------ Material provided ------

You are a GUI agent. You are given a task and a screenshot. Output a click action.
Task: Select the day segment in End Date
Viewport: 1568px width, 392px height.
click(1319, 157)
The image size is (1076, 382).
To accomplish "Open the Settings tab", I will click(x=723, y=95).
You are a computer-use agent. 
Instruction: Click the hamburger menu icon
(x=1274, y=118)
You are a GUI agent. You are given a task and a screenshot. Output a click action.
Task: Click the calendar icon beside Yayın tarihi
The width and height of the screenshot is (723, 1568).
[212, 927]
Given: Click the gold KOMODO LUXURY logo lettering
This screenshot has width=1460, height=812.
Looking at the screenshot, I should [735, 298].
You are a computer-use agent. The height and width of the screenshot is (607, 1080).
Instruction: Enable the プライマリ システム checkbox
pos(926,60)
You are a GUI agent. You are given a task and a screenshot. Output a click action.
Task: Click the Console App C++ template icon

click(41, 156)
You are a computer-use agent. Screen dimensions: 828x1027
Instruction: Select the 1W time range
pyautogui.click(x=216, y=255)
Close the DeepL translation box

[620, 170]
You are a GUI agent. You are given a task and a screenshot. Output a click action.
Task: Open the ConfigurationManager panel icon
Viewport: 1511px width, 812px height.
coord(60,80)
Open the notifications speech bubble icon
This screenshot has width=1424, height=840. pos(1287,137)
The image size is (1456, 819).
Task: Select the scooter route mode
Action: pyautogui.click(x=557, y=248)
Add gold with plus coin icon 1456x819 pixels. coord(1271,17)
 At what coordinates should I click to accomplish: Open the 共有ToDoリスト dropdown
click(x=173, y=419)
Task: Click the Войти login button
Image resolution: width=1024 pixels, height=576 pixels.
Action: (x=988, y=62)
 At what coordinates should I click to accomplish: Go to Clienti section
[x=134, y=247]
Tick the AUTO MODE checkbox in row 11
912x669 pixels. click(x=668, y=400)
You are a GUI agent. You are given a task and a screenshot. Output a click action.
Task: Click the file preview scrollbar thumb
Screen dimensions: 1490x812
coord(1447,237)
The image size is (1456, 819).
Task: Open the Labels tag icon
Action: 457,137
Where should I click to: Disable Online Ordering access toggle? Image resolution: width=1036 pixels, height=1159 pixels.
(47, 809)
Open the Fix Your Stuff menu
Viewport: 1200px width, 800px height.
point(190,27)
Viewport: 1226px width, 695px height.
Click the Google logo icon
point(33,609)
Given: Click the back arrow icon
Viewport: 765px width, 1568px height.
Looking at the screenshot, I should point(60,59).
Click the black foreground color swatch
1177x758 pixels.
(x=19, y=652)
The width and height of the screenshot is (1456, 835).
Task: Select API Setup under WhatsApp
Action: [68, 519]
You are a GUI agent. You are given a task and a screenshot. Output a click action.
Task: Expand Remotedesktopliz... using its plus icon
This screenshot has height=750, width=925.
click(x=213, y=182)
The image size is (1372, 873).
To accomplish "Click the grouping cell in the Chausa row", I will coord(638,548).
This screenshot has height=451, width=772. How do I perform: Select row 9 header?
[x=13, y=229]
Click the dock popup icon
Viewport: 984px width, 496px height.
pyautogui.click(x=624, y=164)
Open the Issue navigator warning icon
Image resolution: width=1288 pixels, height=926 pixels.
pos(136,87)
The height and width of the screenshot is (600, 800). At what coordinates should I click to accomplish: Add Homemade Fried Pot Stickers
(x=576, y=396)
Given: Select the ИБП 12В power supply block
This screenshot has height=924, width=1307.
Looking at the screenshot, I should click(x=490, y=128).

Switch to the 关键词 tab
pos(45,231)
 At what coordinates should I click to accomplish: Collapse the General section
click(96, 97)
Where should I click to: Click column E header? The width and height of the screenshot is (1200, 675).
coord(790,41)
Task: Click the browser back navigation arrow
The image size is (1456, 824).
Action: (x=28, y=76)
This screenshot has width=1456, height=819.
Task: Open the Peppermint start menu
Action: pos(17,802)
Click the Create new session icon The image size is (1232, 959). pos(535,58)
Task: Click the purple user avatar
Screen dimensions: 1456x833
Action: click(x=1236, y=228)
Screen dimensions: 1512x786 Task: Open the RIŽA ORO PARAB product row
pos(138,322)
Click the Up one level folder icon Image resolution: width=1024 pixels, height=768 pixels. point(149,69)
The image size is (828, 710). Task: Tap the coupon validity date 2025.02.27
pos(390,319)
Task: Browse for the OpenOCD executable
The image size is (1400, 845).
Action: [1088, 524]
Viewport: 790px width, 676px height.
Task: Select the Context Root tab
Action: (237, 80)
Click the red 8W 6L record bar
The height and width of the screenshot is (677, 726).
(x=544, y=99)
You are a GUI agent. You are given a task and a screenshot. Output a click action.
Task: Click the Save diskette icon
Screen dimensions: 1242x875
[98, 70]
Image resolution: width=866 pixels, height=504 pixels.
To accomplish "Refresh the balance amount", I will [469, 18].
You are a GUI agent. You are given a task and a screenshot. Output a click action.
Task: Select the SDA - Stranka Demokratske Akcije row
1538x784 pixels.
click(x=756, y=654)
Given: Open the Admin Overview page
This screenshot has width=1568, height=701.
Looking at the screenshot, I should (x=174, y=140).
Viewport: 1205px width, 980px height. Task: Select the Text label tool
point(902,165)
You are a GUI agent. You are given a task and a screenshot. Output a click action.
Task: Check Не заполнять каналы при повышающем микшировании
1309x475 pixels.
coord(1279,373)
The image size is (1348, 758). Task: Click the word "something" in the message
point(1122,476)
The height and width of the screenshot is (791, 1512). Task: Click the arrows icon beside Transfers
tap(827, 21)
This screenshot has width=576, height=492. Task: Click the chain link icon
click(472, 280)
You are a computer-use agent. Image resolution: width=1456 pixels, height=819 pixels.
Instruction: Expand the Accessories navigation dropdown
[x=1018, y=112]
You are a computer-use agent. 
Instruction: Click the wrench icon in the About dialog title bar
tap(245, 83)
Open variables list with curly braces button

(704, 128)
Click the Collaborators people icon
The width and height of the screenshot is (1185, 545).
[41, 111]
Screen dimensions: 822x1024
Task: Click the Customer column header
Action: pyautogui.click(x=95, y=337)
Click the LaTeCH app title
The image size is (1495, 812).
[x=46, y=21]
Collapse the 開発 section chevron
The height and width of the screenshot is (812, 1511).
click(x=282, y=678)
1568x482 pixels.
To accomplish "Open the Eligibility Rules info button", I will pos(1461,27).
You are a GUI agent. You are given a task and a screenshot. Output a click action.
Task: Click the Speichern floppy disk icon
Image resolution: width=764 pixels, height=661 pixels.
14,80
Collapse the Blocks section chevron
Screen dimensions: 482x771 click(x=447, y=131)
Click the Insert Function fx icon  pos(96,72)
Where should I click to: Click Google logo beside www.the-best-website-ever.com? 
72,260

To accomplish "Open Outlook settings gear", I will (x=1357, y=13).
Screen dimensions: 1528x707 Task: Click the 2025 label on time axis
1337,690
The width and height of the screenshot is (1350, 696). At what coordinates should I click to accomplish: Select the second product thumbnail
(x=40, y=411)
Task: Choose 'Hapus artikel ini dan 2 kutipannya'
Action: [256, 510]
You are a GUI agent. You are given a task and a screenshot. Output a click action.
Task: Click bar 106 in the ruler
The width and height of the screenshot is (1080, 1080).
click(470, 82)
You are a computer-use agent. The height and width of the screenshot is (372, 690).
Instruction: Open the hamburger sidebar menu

------

▶ _Description of the task_:
Copy the records verbatim, starting at the line that contains "Task: Click the purple user avatar" and ending at the line that contains "point(902,165)", with both of those lines included.

▶ _Task output_:
Task: Click the purple user avatar
Screen dimensions: 1456x833
Action: click(x=1236, y=228)
Screen dimensions: 1512x786 Task: Open the RIŽA ORO PARAB product row
pos(138,322)
Click the Up one level folder icon Image resolution: width=1024 pixels, height=768 pixels. point(149,69)
The image size is (828, 710). Task: Tap the coupon validity date 2025.02.27
pos(390,319)
Task: Browse for the OpenOCD executable
The image size is (1400, 845).
Action: [1088, 524]
Viewport: 790px width, 676px height.
Task: Select the Context Root tab
Action: (237, 80)
Click the red 8W 6L record bar
The height and width of the screenshot is (677, 726).
(x=544, y=99)
You are a GUI agent. You are given a task and a screenshot. Output a click action.
Task: Click the Save diskette icon
Screen dimensions: 1242x875
[98, 70]
Image resolution: width=866 pixels, height=504 pixels.
To accomplish "Refresh the balance amount", I will [469, 18].
You are a GUI agent. You are given a task and a screenshot. Output a click action.
Task: Select the SDA - Stranka Demokratske Akcije row
1538x784 pixels.
click(x=756, y=654)
Given: Open the Admin Overview page
This screenshot has width=1568, height=701.
Looking at the screenshot, I should (x=174, y=140).
Viewport: 1205px width, 980px height. Task: Select the Text label tool
point(902,165)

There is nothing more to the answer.